> _Source_

++++

/mnist-confidence-score

mnist model for jumio

Primary LanguagePython

TASK

The task is to predict mnist digits, while trying to minimize the false positive rates by using a decision mechanism that says 'not sure' for data points its not sure.

alt text Confusion Matrix

The basic model is a cnn based upon [1]. It consists of 3 blocks of convolutions, each block having the same number of filters. Summarized as

784 - [32C3-32C3-32C5S2] - DRPO - [64C3-64C3-64C5S2] - DRPO - 128F - DRPO - 10F - sigmoid

32C3 := Filters = 32 , kernel size = 3, stride = 1 32C3 := Filters = 32 , kernel size = 3, stride = 1 32C3 := Filters = 32 , kernel size = 5, stride = 2

64C3 := Filters = 64 , kernel size = 3, stride = 1 64C3 := Filters = 64 , kernel size = 3, stride = 1 64C3 := Filters = 64 , kernel size = 5, stride = 2

128F := Fully Connected Layer with 128 as output 10F := Fully Connected Layer with 10 as output

DRPO := Dropout with probability to drop as .4 Each layer other than the final layer are relu Each layer has batch-normalization

This leads to the following scores.

++++

> _Data_
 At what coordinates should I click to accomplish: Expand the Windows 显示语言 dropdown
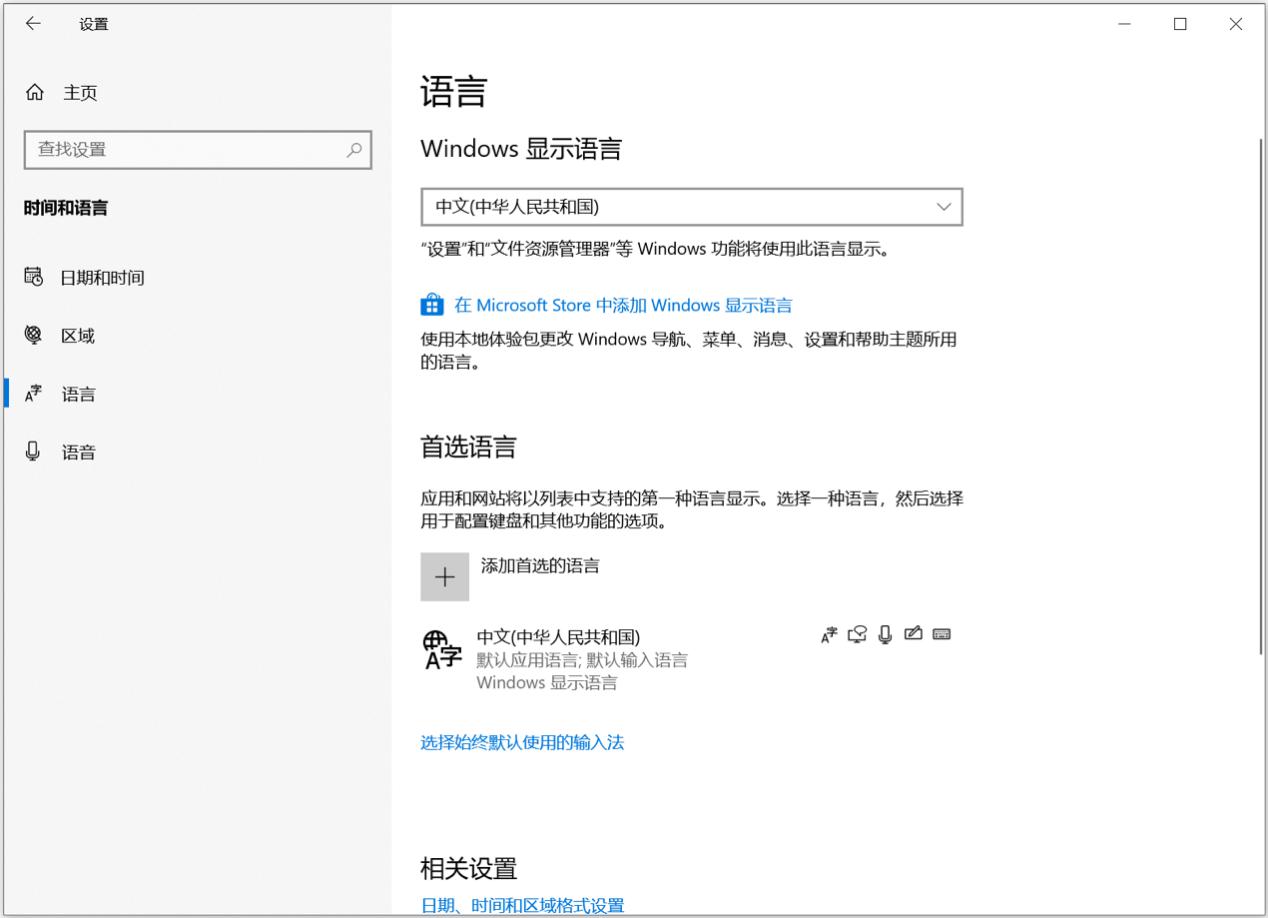(x=691, y=207)
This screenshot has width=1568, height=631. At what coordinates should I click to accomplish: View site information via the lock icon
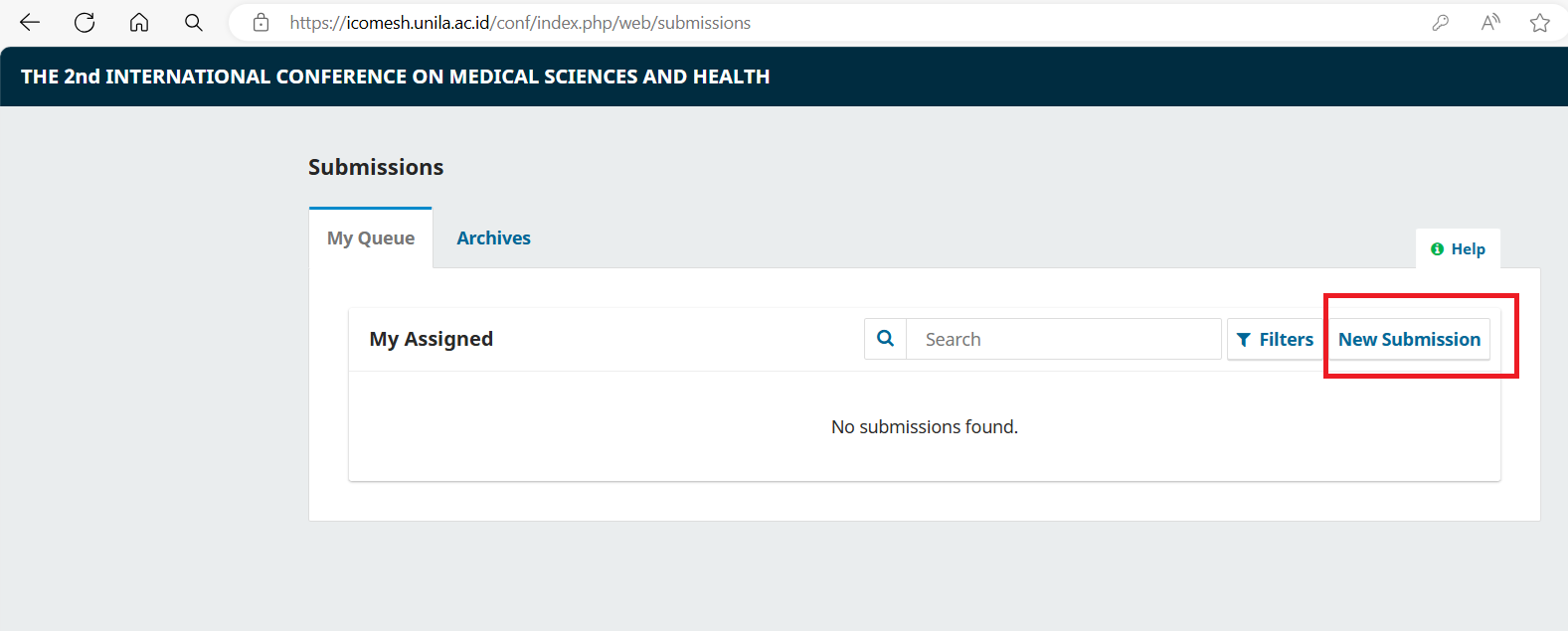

++++

> _Instructions to follow_
Translate this sentence from the MNIST model description into Spanish: "It consists of 3 blocks of convolutions, each block having the same number of filters." The data on this page comes from a separate source.

> _Exercise result_
Consta de 3 bloques de convoluciones, y cada bloque tiene el mismo número de filtros.